Sunday, January 27, 2008

Mama's boy

Maybe it's because he's been sick the last MONTH, or maybe it's because he is now officially and totally weaned (hurray!) or maybe it's because he's 16 and a half months, or maybe it's because he's still a little baby for God's sake, whatever the reason, Domingo is going through a heck of a "mama" phase. He demands to be picked up, refuses to go with anyone else, cries when I put him down to, I don't know, go to the bathroom perhaps? Let me just say, thank goodness reading material has never been a necessity of mine to, ahem, get the party started. Now I don't have time to even squeeze the Charmin, let alone read the label.
And he shows no sign of letting up. It's really hard when he's so sick and miserable to let his cries go unattended, especially when all he's asking for is a little of my undivided attention. But I also worry that so much (and I really hate to use the word, but will anyway) "indulgence" will come back to bite me in the rear very shortly. Number one, I know I will not be able to pick him up and hold him aloft for much longer. Besides the fact that it already kills my back to heft up his 25 pounds, pretty soon there will be no where to put him, not to mention that it is probably not the smartest thing for someone with a "troubled" pregnancy history to be doing over and over again as the weeks go forward. And second, after baby 2 comes along, he'll need to learn that sometimes mama can't pick him up or play or read or be with him in the same way that I was before. That sounds so awful, especially since I really only started being with him in these ways that are actually meaningful to him very recently. I mean, I know it was meaningful when I was feeding him, and changing him etc., but he wasn't able to articulate how meaningful it was to him (if at all) that it was me doing it.
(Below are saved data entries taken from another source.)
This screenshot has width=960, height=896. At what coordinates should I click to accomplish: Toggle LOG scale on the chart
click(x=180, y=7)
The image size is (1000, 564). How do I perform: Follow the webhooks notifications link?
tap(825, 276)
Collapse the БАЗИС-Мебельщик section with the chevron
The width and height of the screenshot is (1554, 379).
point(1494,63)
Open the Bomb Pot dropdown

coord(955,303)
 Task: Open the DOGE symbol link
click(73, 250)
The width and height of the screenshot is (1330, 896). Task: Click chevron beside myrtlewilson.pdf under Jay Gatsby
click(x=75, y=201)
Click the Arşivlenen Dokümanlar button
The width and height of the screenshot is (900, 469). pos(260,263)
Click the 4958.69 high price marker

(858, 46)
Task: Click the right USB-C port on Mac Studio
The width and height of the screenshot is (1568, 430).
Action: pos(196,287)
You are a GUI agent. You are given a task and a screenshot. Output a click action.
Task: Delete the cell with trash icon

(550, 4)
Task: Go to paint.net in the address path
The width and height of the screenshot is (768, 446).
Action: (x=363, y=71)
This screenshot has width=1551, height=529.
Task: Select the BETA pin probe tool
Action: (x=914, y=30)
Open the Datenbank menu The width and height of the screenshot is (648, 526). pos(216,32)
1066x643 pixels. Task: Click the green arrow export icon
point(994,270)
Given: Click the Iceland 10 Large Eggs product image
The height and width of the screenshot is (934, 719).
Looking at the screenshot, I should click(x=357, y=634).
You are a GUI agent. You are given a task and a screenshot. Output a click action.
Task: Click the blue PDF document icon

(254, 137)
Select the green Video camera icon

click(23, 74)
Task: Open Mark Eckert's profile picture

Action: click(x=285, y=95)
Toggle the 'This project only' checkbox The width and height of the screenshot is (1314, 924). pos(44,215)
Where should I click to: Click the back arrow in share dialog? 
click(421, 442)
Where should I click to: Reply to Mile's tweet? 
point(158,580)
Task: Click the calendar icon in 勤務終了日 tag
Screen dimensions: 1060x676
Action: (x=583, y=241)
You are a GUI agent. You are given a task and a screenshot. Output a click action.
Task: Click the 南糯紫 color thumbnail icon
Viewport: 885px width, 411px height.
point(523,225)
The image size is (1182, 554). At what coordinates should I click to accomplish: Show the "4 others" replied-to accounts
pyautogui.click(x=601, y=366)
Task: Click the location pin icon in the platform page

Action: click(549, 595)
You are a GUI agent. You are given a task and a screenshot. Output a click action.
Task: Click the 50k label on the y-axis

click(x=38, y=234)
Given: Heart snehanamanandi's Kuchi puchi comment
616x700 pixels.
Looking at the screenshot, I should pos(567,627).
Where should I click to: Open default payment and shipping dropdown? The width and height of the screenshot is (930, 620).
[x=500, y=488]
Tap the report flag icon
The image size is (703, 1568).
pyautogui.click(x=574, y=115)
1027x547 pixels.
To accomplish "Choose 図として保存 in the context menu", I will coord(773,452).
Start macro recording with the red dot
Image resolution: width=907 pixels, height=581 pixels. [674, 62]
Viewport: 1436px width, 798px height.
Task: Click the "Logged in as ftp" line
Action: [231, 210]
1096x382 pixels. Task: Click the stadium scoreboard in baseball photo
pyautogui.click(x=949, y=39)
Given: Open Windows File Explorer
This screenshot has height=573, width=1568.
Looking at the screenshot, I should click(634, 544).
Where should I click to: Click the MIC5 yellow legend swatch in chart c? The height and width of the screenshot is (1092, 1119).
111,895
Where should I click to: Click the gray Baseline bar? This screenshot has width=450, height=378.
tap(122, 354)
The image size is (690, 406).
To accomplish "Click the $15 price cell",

Now, he wants mama to read a story, mama to play with cars, mama to shover her hand up the squirrel puppet and talk like a raving lunatic. But mostly he wants mama to hold him in the air 24/7. And that's a problem. Papa would help if he could, but Domingo will have none of it. Which is actually a little hurtful at times. I just remind him of all those months when papa was the only one, and mama was just a pair of milk bags (and if our faithful readers will recall, he used to call me papa as well, I was a nameless pair of milk bags!).
So now it's mama's turn to be the one and only, and I'm sure this will pass, with or without me obsessing over whether I'm doing the right thing, whether the new baby will ruin poor Domi's life (I'm sure it will), and whether or not I'll ever be able to close the bathroom door ever ever again. Oh well, visitors, consider this fair warning!